Basically, what you're trying to do is called "signal conditioning". It generally goes like this:
First, buffer the signal. Unless your 0-10 V source has a low output impedance already, buffer it with a noninverting op amp (see stevenvh's answer). Make sure the op amp has enough bandwidth. Usually this is described as a "gain-bandwidth product" since the spec is the gain of the circuit times the bandwidth. This isn't always the case; some amplifiers are current-mode and have a graph showing gain vs. bandwidth. Your case is simple: the gain is 1, so if a gain-bandwidth product is specified, it's also the bandwidth at a gain of 1.
Next, divide the output down by 4 using a resistor divider. Since you're using an ADC, you need to be careful about signal aliasing (noise also aliases, so even if your signal is well below the ADC Nyquist frequency, you should still have an anti-aliasing filter). The easiest anti-aliasing filter is to just put a capacitor from your divider's output to ground and treat it as an RC filter, where the R is equal to the divider's two resistor values in parallel. The corner should be past the highest frequency you want to pass to the ADC, and the filter should attenuate by 6 dB per bit by the time it reaches the aliasing frequency (which is the sample rate minus the filter corner frequency).
Here's where your ADC type matters. In a normal successive-approximation ADC (SAR), the sample rate is much, much lower than in a sigma-delta ADC, so the 20 dB/decade you get with an RC filter might not be enough. If that's the case, then you need to get a more complex multiple-pole filter in there. That's a huge discussion in itself, so I'll skip over it for now; look up complex-pole filters and download a copy of TI's FilterPro if you're interested.
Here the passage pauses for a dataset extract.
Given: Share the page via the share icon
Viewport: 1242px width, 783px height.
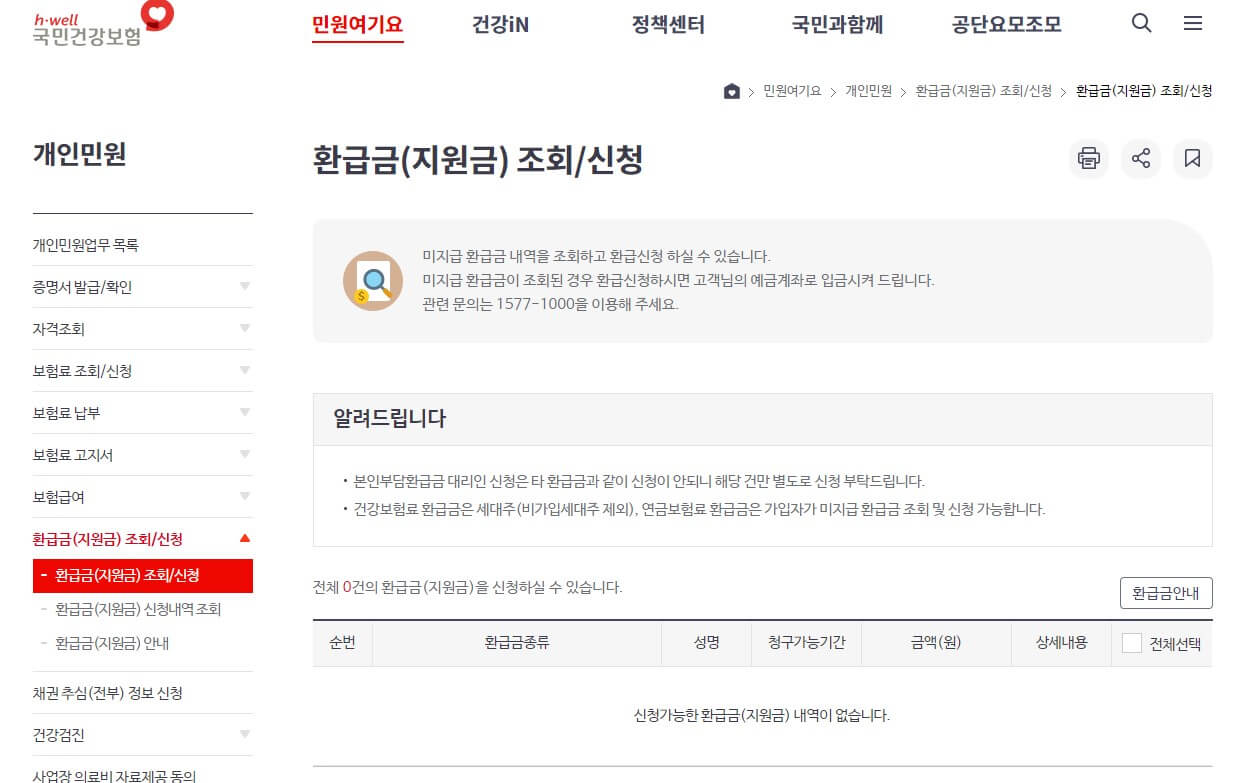Looking at the screenshot, I should (1140, 159).
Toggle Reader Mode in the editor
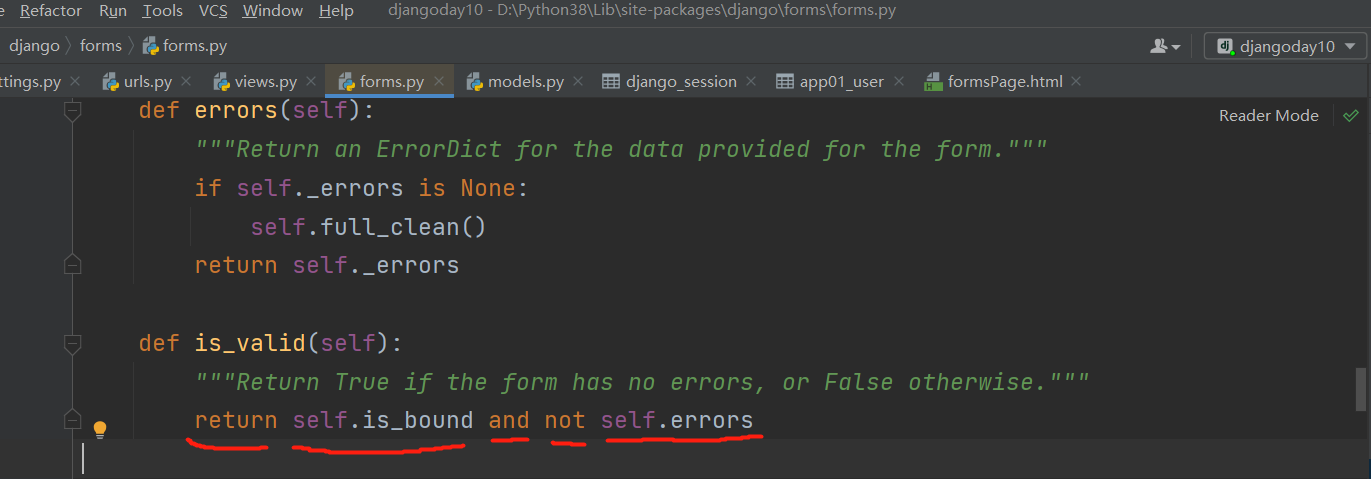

Once your signal is filtered, you may need to buffer it again if the filter's output impedance isn't much lower than the ADC input impedance. Finally, if your ADC input has a different DC offset from your input, you'll need a DC-blocking (i.e. series) capacitor. This should be chosen as if the ADC's input impedance is the resistor in a RC high-pass filter; make sure the filter corner is below your minimum input frequency.